• _Work to complete_
Write all of the entries again. Keep them exactly as they are.

• _Data under study_
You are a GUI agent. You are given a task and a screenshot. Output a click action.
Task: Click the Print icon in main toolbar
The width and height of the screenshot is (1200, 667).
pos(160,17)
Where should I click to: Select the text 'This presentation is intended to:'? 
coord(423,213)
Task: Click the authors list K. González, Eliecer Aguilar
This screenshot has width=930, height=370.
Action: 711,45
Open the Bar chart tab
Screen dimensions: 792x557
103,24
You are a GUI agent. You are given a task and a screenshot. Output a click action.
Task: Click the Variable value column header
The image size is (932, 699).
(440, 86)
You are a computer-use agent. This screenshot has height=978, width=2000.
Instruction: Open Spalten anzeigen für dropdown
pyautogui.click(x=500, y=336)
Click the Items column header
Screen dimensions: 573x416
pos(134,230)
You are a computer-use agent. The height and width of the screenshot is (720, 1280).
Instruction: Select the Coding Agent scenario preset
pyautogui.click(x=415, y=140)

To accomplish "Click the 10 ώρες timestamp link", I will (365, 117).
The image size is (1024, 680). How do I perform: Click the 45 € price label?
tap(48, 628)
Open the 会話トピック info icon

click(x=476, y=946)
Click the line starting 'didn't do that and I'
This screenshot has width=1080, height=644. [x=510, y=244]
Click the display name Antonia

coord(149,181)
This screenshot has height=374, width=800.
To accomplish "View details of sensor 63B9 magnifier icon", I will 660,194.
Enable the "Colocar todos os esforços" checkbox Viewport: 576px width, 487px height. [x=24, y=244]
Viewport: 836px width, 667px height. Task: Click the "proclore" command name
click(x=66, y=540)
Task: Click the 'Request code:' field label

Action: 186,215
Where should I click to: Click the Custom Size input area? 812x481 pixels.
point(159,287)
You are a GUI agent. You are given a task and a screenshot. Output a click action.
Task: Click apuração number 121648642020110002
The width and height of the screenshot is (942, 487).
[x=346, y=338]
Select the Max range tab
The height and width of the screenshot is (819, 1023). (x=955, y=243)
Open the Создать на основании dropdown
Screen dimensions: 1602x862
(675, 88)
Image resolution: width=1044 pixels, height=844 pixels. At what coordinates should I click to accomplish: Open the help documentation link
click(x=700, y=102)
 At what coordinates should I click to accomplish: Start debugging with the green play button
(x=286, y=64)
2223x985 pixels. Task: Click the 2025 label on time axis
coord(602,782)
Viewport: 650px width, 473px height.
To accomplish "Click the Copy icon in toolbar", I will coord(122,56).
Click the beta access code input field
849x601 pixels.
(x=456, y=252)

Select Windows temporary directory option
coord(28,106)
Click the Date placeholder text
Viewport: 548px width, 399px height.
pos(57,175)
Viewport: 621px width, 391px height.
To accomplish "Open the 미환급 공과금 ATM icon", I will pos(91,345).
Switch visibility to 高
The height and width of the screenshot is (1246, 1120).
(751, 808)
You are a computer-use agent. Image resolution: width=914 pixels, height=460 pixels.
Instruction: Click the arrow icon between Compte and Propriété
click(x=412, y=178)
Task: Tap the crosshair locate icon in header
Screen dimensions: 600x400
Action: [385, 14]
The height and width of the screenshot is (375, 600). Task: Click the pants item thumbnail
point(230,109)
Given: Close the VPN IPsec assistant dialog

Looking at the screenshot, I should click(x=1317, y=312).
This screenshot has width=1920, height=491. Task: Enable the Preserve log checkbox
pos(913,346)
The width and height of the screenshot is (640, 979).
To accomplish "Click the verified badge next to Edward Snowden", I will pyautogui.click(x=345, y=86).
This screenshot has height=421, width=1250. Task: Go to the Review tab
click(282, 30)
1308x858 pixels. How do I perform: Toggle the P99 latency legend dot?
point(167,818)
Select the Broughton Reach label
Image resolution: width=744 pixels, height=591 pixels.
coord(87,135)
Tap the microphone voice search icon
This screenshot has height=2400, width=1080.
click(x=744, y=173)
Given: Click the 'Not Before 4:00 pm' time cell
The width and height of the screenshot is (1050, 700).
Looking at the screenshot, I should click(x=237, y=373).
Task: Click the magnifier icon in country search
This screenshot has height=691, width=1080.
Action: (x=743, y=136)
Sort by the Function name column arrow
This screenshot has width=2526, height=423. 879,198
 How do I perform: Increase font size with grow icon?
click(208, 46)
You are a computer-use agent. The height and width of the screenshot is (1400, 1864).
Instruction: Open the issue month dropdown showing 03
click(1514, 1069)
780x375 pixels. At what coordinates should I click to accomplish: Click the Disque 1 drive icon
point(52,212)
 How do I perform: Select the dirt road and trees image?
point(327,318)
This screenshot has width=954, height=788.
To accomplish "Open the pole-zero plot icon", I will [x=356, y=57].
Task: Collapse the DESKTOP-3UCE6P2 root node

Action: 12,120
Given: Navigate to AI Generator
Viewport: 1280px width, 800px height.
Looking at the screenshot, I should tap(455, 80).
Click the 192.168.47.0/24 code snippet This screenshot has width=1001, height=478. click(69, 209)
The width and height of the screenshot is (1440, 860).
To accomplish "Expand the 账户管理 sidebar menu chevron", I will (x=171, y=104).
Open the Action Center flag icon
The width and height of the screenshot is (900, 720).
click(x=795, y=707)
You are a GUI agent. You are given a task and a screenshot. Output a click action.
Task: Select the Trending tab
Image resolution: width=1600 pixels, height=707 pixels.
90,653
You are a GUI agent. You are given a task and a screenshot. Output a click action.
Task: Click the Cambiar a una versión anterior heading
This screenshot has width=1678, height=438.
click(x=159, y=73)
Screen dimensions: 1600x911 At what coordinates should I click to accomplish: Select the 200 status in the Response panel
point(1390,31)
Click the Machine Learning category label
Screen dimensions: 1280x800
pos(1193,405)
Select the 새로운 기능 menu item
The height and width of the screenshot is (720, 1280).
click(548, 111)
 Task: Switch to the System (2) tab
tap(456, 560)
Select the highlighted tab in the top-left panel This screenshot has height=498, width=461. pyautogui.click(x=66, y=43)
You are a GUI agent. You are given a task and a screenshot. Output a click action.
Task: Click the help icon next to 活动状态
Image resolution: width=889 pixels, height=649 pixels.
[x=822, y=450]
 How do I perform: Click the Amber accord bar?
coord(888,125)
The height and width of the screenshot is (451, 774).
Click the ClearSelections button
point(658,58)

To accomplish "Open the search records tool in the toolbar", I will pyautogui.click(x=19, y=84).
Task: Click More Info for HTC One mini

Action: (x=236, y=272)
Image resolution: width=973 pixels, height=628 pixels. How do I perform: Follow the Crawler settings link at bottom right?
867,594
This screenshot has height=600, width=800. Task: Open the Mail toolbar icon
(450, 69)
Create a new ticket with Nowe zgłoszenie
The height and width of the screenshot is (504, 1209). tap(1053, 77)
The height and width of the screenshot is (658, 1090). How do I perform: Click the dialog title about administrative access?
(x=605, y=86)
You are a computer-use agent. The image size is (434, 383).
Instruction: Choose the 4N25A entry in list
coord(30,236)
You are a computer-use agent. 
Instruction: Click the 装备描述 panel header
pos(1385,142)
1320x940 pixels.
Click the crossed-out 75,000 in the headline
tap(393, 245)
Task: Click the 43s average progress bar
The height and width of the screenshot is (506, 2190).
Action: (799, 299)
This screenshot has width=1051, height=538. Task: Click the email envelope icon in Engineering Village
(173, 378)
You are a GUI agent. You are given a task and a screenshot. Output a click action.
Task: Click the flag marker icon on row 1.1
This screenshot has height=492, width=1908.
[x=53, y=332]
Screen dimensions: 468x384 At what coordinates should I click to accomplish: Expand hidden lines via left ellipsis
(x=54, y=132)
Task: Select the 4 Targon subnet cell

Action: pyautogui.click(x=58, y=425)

• _Written solution_
You are a GUI agent. You are given a task and a screenshot. Output a click action.
Task: Click the Print icon in main toolbar
The width and height of the screenshot is (1200, 667).
pos(160,17)
Where should I click to: Select the text 'This presentation is intended to:'? 
coord(423,213)
Task: Click the authors list K. González, Eliecer Aguilar
This screenshot has width=930, height=370.
Action: 711,45
Open the Bar chart tab
Screen dimensions: 792x557
103,24
You are a GUI agent. You are given a task and a screenshot. Output a click action.
Task: Click the Variable value column header
The image size is (932, 699).
(440, 86)
You are a computer-use agent. This screenshot has height=978, width=2000.
Instruction: Open Spalten anzeigen für dropdown
pyautogui.click(x=500, y=336)
Click the Items column header
Screen dimensions: 573x416
pos(134,230)
You are a computer-use agent. The height and width of the screenshot is (720, 1280).
Instruction: Select the Coding Agent scenario preset
pyautogui.click(x=415, y=140)

To accomplish "Click the 10 ώρες timestamp link", I will (365, 117).
The image size is (1024, 680). How do I perform: Click the 45 € price label?
tap(48, 628)
Open the 会話トピック info icon

click(x=476, y=946)
Click the line starting 'didn't do that and I'
This screenshot has width=1080, height=644. [x=510, y=244]
Click the display name Antonia

coord(149,181)
This screenshot has height=374, width=800.
To accomplish "View details of sensor 63B9 magnifier icon", I will 660,194.
Enable the "Colocar todos os esforços" checkbox Viewport: 576px width, 487px height. [x=24, y=244]
Viewport: 836px width, 667px height. Task: Click the "proclore" command name
click(x=66, y=540)
Task: Click the 'Request code:' field label

Action: 186,215
Where should I click to: Click the Custom Size input area? 812x481 pixels.
point(159,287)
You are a GUI agent. You are given a task and a screenshot. Output a click action.
Task: Click apuração number 121648642020110002
The width and height of the screenshot is (942, 487).
[x=346, y=338]
Select the Max range tab
The height and width of the screenshot is (819, 1023). (x=955, y=243)
Open the Создать на основании dropdown
Screen dimensions: 1602x862
(675, 88)
Image resolution: width=1044 pixels, height=844 pixels. At what coordinates should I click to accomplish: Open the help documentation link
click(x=700, y=102)
 At what coordinates should I click to accomplish: Start debugging with the green play button
(x=286, y=64)
2223x985 pixels. Task: Click the 2025 label on time axis
coord(602,782)
Viewport: 650px width, 473px height.
To accomplish "Click the Copy icon in toolbar", I will coord(122,56).
Click the beta access code input field
849x601 pixels.
(x=456, y=252)

Select Windows temporary directory option
coord(28,106)
Click the Date placeholder text
Viewport: 548px width, 399px height.
pos(57,175)
Viewport: 621px width, 391px height.
To accomplish "Open the 미환급 공과금 ATM icon", I will pos(91,345).
Switch visibility to 高
The height and width of the screenshot is (1246, 1120).
(751, 808)
You are a computer-use agent. Image resolution: width=914 pixels, height=460 pixels.
Instruction: Click the arrow icon between Compte and Propriété
click(x=412, y=178)
Task: Tap the crosshair locate icon in header
Screen dimensions: 600x400
Action: [385, 14]
The height and width of the screenshot is (375, 600). Task: Click the pants item thumbnail
point(230,109)
Given: Close the VPN IPsec assistant dialog

Looking at the screenshot, I should click(x=1317, y=312).
This screenshot has width=1920, height=491. Task: Enable the Preserve log checkbox
pos(913,346)
The width and height of the screenshot is (640, 979).
To accomplish "Click the verified badge next to Edward Snowden", I will pyautogui.click(x=345, y=86).
This screenshot has height=421, width=1250. Task: Go to the Review tab
click(282, 30)
1308x858 pixels. How do I perform: Toggle the P99 latency legend dot?
point(167,818)
Select the Broughton Reach label
Image resolution: width=744 pixels, height=591 pixels.
coord(87,135)
Tap the microphone voice search icon
This screenshot has height=2400, width=1080.
click(x=744, y=173)
Given: Click the 'Not Before 4:00 pm' time cell
The width and height of the screenshot is (1050, 700).
Looking at the screenshot, I should click(x=237, y=373).
Task: Click the magnifier icon in country search
This screenshot has height=691, width=1080.
Action: (x=743, y=136)
Sort by the Function name column arrow
This screenshot has width=2526, height=423. 879,198
 How do I perform: Increase font size with grow icon?
click(208, 46)
You are a computer-use agent. The height and width of the screenshot is (1400, 1864).
Instruction: Open the issue month dropdown showing 03
click(1514, 1069)
780x375 pixels. At what coordinates should I click to accomplish: Click the Disque 1 drive icon
point(52,212)
 How do I perform: Select the dirt road and trees image?
point(327,318)
This screenshot has width=954, height=788.
To accomplish "Open the pole-zero plot icon", I will [x=356, y=57].
Task: Collapse the DESKTOP-3UCE6P2 root node

Action: 12,120
Given: Navigate to AI Generator
Viewport: 1280px width, 800px height.
Looking at the screenshot, I should tap(455, 80).
Click the 192.168.47.0/24 code snippet This screenshot has width=1001, height=478. click(69, 209)
The width and height of the screenshot is (1440, 860).
To accomplish "Expand the 账户管理 sidebar menu chevron", I will (x=171, y=104).
Open the Action Center flag icon
The width and height of the screenshot is (900, 720).
click(x=795, y=707)
You are a GUI agent. You are given a task and a screenshot. Output a click action.
Task: Select the Trending tab
Image resolution: width=1600 pixels, height=707 pixels.
90,653
You are a GUI agent. You are given a task and a screenshot. Output a click action.
Task: Click the Cambiar a una versión anterior heading
This screenshot has width=1678, height=438.
click(x=159, y=73)
Screen dimensions: 1600x911 At what coordinates should I click to accomplish: Select the 200 status in the Response panel
point(1390,31)
Click the Machine Learning category label
Screen dimensions: 1280x800
pos(1193,405)
Select the 새로운 기능 menu item
The height and width of the screenshot is (720, 1280).
click(548, 111)
 Task: Switch to the System (2) tab
tap(456, 560)
Select the highlighted tab in the top-left panel This screenshot has height=498, width=461. pyautogui.click(x=66, y=43)
You are a GUI agent. You are given a task and a screenshot. Output a click action.
Task: Click the help icon next to 活动状态
Image resolution: width=889 pixels, height=649 pixels.
[x=822, y=450]
 How do I perform: Click the Amber accord bar?
coord(888,125)
The height and width of the screenshot is (451, 774).
Click the ClearSelections button
point(658,58)

To accomplish "Open the search records tool in the toolbar", I will pyautogui.click(x=19, y=84).
Task: Click More Info for HTC One mini

Action: (x=236, y=272)
Image resolution: width=973 pixels, height=628 pixels. How do I perform: Follow the Crawler settings link at bottom right?
867,594
This screenshot has height=600, width=800. Task: Open the Mail toolbar icon
(450, 69)
Create a new ticket with Nowe zgłoszenie
The height and width of the screenshot is (504, 1209). tap(1053, 77)
The height and width of the screenshot is (658, 1090). How do I perform: Click the dialog title about administrative access?
(x=605, y=86)
You are a computer-use agent. The image size is (434, 383).
Instruction: Choose the 4N25A entry in list
coord(30,236)
You are a computer-use agent. 
Instruction: Click the 装备描述 panel header
pos(1385,142)
1320x940 pixels.
Click the crossed-out 75,000 in the headline
tap(393, 245)
Task: Click the 43s average progress bar
The height and width of the screenshot is (506, 2190).
Action: (799, 299)
This screenshot has width=1051, height=538. Task: Click the email envelope icon in Engineering Village
(173, 378)
You are a GUI agent. You are given a task and a screenshot. Output a click action.
Task: Click the flag marker icon on row 1.1
This screenshot has height=492, width=1908.
[x=53, y=332]
Screen dimensions: 468x384 At what coordinates should I click to accomplish: Expand hidden lines via left ellipsis
(x=54, y=132)
Task: Select the 4 Targon subnet cell

Action: pyautogui.click(x=58, y=425)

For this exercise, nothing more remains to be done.